# [Directions]
Rewrite the listing from the line that contains "Where should I click to: Click commenter" to the line that contains "pos(938,29)", both included, as a numbered list, dropping any blank lines. Give only those lines.

# # #

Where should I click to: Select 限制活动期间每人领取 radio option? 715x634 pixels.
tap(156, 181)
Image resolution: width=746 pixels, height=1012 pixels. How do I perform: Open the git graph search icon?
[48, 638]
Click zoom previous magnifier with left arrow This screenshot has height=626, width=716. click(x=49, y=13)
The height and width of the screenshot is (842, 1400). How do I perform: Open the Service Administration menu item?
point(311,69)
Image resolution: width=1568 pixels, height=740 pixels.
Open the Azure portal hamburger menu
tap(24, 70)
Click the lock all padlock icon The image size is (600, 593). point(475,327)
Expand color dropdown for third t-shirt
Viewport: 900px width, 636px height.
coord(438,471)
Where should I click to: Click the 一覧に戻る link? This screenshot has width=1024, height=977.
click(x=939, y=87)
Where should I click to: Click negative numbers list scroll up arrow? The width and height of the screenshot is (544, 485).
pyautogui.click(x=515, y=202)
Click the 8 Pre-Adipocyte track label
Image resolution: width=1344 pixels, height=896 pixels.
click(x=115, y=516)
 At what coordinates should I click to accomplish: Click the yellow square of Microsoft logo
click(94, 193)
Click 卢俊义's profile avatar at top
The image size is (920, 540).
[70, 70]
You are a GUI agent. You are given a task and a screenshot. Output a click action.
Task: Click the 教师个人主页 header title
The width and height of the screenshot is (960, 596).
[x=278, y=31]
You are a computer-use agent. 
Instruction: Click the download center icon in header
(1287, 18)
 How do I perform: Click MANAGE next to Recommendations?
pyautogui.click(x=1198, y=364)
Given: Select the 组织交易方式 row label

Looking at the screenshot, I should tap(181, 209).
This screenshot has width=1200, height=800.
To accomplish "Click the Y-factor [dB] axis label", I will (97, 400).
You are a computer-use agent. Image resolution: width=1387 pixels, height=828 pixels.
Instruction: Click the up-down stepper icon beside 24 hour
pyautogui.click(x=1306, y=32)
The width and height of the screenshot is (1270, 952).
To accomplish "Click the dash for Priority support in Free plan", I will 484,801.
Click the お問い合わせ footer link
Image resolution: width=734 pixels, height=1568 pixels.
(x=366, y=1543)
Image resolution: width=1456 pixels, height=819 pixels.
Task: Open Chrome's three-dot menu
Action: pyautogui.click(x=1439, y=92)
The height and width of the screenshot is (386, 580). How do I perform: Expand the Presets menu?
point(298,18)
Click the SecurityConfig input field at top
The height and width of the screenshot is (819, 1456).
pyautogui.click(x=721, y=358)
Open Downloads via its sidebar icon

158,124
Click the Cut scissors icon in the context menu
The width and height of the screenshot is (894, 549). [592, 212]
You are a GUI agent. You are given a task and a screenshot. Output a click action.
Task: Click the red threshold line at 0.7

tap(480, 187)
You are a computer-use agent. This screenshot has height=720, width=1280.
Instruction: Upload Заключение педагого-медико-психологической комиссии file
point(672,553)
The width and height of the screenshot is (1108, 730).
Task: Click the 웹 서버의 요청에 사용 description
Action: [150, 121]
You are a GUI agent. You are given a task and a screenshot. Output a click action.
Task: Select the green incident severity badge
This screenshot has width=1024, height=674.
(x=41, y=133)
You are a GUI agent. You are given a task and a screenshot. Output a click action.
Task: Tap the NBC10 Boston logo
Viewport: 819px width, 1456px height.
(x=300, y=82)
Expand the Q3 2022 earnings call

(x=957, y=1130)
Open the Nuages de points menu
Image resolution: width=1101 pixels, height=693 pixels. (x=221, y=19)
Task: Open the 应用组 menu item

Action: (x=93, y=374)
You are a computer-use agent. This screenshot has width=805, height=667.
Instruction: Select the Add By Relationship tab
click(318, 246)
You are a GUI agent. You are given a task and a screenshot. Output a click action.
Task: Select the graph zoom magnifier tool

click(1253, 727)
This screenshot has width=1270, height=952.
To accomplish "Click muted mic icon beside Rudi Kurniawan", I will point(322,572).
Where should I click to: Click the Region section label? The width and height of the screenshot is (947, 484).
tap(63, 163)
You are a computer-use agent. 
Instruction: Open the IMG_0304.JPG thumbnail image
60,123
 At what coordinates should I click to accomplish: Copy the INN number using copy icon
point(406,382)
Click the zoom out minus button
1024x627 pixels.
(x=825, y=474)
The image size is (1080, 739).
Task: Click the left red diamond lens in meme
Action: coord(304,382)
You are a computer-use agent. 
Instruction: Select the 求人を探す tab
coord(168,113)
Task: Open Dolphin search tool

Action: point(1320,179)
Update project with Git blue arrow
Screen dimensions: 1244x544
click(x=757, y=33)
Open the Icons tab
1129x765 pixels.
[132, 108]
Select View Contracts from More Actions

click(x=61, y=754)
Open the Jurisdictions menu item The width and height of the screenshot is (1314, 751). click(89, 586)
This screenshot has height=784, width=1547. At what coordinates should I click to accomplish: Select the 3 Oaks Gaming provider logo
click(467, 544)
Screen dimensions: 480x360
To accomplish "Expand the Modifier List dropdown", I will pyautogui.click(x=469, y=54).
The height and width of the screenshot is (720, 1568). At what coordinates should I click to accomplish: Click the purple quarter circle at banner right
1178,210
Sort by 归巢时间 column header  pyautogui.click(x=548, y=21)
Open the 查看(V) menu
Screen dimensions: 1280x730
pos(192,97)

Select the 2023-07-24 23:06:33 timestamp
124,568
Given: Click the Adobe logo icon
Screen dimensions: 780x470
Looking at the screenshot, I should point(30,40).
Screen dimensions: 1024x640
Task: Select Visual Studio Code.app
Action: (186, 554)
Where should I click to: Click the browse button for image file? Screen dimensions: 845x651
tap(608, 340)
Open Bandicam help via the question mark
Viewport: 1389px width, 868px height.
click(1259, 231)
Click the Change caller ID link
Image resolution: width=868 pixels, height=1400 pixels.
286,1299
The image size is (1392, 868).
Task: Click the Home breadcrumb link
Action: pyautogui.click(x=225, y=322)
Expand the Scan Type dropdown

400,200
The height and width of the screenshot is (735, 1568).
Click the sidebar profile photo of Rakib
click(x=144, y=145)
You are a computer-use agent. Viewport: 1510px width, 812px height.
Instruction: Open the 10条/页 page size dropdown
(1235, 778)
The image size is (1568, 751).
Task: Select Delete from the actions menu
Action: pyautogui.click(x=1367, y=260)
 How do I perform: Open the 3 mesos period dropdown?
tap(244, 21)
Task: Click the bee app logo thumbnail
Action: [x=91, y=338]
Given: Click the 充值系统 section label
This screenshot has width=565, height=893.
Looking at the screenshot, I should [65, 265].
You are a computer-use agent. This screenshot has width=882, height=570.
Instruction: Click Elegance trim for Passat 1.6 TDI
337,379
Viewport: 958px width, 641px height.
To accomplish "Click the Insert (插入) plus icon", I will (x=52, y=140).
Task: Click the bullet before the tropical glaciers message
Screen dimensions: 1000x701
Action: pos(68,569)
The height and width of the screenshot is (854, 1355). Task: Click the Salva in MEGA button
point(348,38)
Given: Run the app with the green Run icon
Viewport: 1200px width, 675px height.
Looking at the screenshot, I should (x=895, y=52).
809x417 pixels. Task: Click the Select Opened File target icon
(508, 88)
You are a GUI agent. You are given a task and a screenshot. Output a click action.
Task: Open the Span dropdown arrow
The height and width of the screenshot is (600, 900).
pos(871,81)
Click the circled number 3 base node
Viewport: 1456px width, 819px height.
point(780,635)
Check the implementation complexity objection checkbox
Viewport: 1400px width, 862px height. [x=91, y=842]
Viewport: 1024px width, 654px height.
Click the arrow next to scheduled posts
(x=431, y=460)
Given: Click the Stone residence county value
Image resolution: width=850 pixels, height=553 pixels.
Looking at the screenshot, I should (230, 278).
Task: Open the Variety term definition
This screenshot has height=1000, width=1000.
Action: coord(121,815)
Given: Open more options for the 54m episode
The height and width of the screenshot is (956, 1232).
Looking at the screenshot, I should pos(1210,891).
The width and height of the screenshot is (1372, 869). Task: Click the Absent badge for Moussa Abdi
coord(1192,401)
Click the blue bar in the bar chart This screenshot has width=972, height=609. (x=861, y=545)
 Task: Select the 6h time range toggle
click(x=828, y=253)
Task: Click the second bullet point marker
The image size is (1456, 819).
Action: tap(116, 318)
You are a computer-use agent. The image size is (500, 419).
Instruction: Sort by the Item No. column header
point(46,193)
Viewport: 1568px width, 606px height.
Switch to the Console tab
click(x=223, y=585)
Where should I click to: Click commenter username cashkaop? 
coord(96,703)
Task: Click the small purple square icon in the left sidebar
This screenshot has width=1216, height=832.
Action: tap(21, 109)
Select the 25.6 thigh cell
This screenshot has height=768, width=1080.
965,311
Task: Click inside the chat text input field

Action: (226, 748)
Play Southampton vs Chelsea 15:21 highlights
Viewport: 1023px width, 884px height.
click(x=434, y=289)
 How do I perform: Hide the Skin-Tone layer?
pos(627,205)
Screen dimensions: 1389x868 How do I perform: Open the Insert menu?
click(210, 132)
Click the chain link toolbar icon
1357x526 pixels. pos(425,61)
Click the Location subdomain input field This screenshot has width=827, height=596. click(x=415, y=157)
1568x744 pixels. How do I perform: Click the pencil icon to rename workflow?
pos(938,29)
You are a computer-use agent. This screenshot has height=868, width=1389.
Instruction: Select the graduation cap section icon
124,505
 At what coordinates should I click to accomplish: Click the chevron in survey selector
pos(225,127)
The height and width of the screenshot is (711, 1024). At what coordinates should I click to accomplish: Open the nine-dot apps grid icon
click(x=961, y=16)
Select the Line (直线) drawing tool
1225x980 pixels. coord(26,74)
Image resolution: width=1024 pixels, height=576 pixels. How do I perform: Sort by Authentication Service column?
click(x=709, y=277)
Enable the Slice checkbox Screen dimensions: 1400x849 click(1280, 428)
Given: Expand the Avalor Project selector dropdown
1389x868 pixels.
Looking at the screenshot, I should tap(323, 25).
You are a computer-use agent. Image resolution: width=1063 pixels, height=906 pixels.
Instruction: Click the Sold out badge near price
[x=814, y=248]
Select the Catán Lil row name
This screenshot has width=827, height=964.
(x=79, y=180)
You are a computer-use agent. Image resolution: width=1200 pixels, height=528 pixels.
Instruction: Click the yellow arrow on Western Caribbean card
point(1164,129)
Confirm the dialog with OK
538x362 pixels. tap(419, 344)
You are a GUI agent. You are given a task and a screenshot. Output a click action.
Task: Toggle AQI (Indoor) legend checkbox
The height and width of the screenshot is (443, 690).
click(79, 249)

# # #

# [Finished answer]
1. Where should I click to: Click commenter username cashkaop? 
2. coord(96,703)
3. Task: Click the small purple square icon in the left sidebar
4. This screenshot has width=1216, height=832.
5. Action: tap(21, 109)
6. Select the 25.6 thigh cell
7. This screenshot has height=768, width=1080.
8. 965,311
9. Task: Click inside the chat text input field
10. Action: (226, 748)
11. Play Southampton vs Chelsea 15:21 highlights
12. Viewport: 1023px width, 884px height.
13. click(x=434, y=289)
14.  How do I perform: Hide the Skin-Tone layer?
15. pos(627,205)
16. Screen dimensions: 1389x868 How do I perform: Open the Insert menu?
17. click(210, 132)
18. Click the chain link toolbar icon
19. 1357x526 pixels. pos(425,61)
20. Click the Location subdomain input field This screenshot has width=827, height=596. click(x=415, y=157)
21. 1568x744 pixels. How do I perform: Click the pencil icon to rename workflow?
22. pos(938,29)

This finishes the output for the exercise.